Потом он так же стоял в тесной комнатушке Жана и снова смотрел на пустую кровать. Здесь тоже пахло плесенью и под полом возились мыши. Когда Антон вернулся в большую комнату, ему казалось, что и здесь нечем дышать. Грудь сдавило, на сердце легла какая-то тяжесть. Сев на лавку, хозяин заплакал. Он знал: никто не придет его утешить, никто его не пожалеет. Ужас неизбежного одиночества навис над ним, как черные крылья гигантской птицы.

Да, наконец он понял все. Понял, что всю жизнь был скрягой и никому ничего не дал: ни крупицы любви, ни капли ласки. Вот поэтому нет у него сейчас права на любовь и ласку. Мерзни теперь в мрачной, холодной берлоге!

Стоит ли вообще жить? Сухостойные деревья рубят на дрова и жгут, чтобы человеку было теплее, а на что годится он?

Антон вышел в кухню и разыскал вожжи, которые валялись в углу с тех пор, как он бил Лавизу. Словно завороженный, сжимал он грубую веревку, ища глазами по стенам подходящий крюк. Но не было ничего подходящего, что бы выдержало тяжесть его тела. Надо пойти в клеть, там под навесом вбит в стену железный костыль, тот выдержит…
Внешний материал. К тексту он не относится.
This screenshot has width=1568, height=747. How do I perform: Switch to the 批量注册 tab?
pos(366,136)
Костыль, возможно, выдержал бы, но не выдержал человек. Антон Пацеплис крепко держался за жизнь; нет, он был не из таких людей, которые могут добровольно расстаться с нею, как с изношенной, старой одеждой. Пальцы разжались, вожжи упали на глинобитный пол кухни, хозяин вздохнул в последний раз и вошел в комнату Он сел у окна и в ожидании утра стал смотреть на освещенный луной двор. А когда рассвело, все было решено – что делать и как жить.
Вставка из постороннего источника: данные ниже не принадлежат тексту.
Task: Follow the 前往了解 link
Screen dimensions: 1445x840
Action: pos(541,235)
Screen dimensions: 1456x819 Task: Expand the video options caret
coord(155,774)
Пацеплис запряг лошадь и рано поутру поехал в правление колхоза. Никого из работников правления еще не было. Ему пришлось прождать почти целый час, пока не явилась счетовод Марта Клуга. Девушка подивилась на раннего посетителя и спросила, что ему нужно.

– Председателя Регута. Он сегодня будет?

– Должен скоро прийти, – сказала Марта и занялась бухгалтерскими книгами.
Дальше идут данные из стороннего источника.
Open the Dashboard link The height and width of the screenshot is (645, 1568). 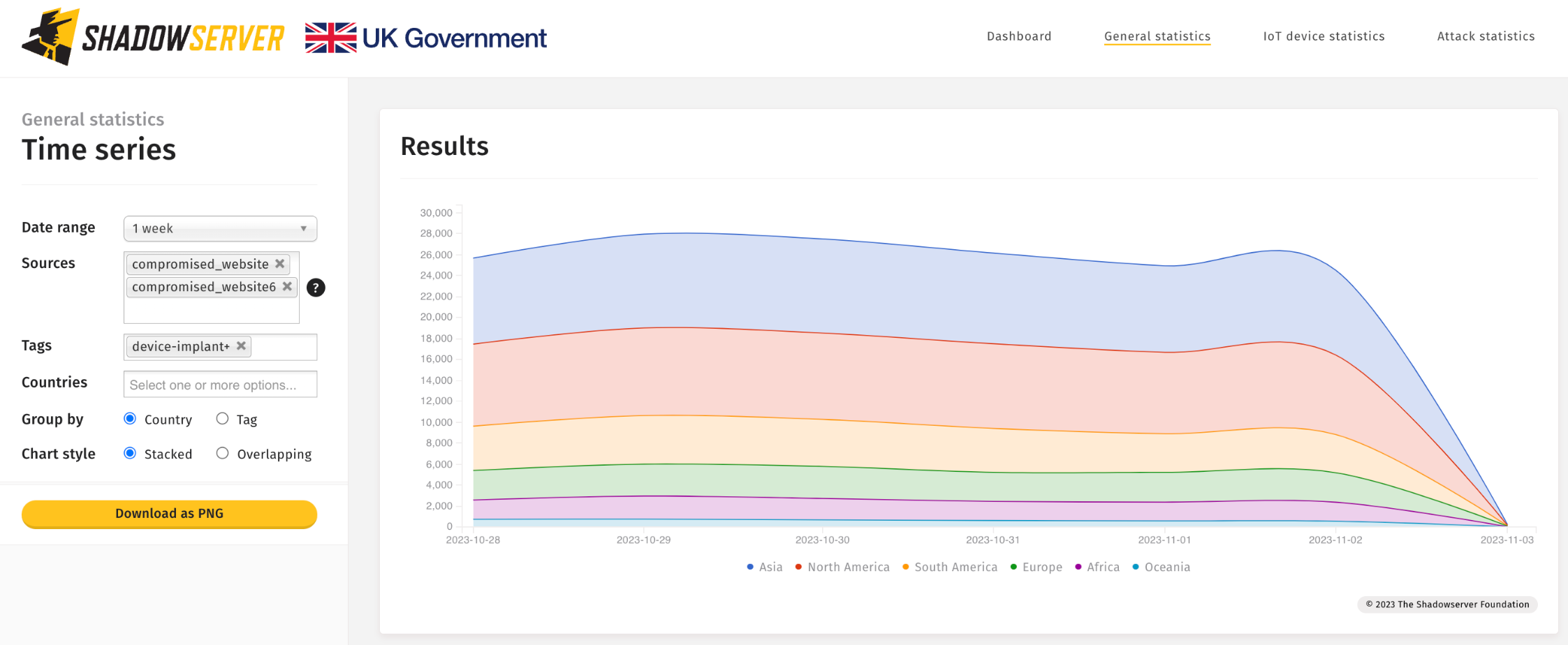[x=1018, y=36]
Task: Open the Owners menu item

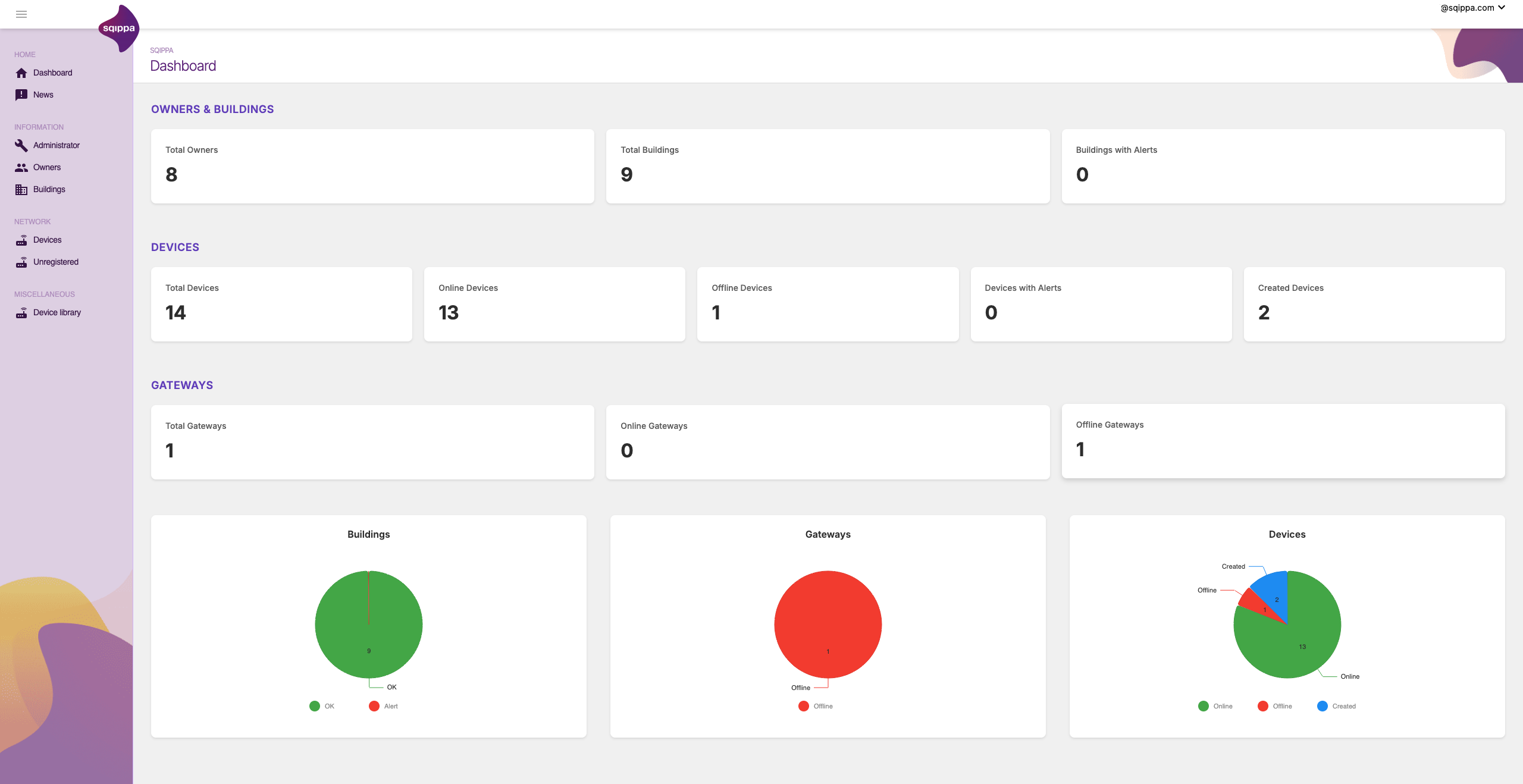Action: click(47, 168)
Через полчаса пришел Регут. Увидя Пацеплиса, он удивился еще больше, чем Марта, однако и виду не подал.

– Что у соседа на сердце? – спросил Регут.

– Мне надо с тобой поговорить по очень важному делу, – сказал Пацеплис. Только без свидетелей.

– Говорить так говорить, – пробасил Регут. – Пойдем ко мне.

«Наверно, опять пришел ругаться из-за отводной канавы…» – подумал председатель колхоза и начал прикидывать, как лучше убедить упрямого крестьянина.

– Слушаю, Пацеплис… – сказал Регут, когда оба вошли в его комнату.

Пацеплис выпрямился во весь рост и подошел поближе к столу, за который сел Регут.

– Товарищ Регут, я пришел просить, чтобы меня приняли в колхоз… – тихо и торжественно заговорил он. – Дальше я так жить не могу. Что я должен сделать, чтобы меня приняли в вашу артель?

…Такова была приятная новость, о которой Регут хотел рассказать в то утро парторгу. Когда он наконец пришел в волисполком и рассказал обо всем Анне и Артуру Лидуму, Анна так и просияла.

– Вот теперь я должна пойти к отцу, – сказала она. – Если он решился на это, его нельзя оставлять одного.